Find the line with "Instruction: Click the first" in the entries below. Repeat it, every following line, and the line with "Click the B.P.Ed", exactly and with nothing added.

::: THE DATA

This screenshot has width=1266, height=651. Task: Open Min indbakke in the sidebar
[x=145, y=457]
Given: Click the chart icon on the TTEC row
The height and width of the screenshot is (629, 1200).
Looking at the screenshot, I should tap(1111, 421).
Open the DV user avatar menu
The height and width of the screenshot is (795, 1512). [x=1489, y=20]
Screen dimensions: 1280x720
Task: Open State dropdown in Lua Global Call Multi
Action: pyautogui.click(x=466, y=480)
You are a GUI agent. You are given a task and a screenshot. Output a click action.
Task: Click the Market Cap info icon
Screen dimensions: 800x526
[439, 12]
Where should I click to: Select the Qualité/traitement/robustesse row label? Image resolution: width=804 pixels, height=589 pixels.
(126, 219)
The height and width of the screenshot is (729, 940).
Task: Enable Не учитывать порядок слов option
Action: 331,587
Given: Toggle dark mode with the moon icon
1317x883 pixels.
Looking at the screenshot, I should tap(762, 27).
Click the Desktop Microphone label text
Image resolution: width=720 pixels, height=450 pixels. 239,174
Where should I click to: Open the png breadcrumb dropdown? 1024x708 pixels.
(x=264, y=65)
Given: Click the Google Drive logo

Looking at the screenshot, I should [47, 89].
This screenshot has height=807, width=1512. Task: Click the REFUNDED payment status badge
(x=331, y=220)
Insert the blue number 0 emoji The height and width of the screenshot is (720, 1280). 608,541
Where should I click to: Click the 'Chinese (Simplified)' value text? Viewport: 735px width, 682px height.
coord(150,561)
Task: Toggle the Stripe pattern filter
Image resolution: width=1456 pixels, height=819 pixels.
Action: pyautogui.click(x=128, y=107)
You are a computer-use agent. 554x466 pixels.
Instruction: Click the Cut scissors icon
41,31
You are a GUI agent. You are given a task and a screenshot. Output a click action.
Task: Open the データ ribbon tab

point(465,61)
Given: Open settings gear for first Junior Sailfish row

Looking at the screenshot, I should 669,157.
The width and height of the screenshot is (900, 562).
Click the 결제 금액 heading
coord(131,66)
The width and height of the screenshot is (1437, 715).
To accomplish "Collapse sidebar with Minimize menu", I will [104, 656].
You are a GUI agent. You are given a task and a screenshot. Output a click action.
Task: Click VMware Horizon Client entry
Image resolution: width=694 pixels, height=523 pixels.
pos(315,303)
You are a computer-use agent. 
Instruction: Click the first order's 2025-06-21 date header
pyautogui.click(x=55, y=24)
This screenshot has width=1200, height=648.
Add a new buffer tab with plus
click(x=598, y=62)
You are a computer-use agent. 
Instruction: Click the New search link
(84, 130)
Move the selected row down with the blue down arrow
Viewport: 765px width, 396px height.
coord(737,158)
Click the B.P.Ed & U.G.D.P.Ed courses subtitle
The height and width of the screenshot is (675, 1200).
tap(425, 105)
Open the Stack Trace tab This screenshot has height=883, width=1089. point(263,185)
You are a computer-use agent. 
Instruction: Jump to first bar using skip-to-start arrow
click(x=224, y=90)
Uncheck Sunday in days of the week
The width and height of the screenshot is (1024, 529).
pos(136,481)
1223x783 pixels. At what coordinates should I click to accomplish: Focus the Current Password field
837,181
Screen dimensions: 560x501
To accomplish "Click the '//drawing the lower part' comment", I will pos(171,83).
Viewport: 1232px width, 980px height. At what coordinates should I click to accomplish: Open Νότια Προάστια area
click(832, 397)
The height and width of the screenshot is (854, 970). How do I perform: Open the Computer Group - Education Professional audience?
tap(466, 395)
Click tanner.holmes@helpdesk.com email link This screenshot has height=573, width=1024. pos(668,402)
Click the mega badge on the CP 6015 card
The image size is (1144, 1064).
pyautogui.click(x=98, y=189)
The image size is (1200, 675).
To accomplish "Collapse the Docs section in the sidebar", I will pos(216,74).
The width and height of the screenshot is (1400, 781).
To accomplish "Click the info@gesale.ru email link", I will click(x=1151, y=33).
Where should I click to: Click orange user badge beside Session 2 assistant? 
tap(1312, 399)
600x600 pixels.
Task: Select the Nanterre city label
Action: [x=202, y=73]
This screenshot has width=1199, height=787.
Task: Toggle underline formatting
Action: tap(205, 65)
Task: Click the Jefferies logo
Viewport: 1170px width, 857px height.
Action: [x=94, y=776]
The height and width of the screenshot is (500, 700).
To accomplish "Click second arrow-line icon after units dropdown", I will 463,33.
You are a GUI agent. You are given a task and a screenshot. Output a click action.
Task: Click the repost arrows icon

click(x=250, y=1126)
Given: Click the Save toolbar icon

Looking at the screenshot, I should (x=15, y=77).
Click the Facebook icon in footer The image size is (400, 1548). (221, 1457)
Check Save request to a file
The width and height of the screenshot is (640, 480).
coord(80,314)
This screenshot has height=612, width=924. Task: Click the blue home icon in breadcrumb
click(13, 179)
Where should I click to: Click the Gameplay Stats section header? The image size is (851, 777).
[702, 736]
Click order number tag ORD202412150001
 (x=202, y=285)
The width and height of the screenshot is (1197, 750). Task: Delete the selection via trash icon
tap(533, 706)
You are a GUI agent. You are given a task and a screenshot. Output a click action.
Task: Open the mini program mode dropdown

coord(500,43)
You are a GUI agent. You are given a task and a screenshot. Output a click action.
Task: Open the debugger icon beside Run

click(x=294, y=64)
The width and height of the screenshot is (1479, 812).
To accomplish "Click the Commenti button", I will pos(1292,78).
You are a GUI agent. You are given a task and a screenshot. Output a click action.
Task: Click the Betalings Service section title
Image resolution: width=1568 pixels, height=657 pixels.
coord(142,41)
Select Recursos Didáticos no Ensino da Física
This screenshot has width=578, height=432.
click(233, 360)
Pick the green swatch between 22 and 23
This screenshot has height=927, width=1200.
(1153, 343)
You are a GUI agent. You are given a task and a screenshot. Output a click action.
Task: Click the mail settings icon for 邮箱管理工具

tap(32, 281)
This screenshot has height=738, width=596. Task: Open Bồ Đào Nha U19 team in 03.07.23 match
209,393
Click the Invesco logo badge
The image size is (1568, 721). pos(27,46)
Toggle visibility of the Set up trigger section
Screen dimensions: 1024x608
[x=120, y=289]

::::::

▶ ANSWER TO THIS PROBLEM:
Instruction: Click the first order's 2025-06-21 date header
pyautogui.click(x=55, y=24)
This screenshot has width=1200, height=648.
Add a new buffer tab with plus
click(x=598, y=62)
You are a computer-use agent. 
Instruction: Click the New search link
(84, 130)
Move the selected row down with the blue down arrow
Viewport: 765px width, 396px height.
coord(737,158)
Click the B.P.Ed & U.G.D.P.Ed courses subtitle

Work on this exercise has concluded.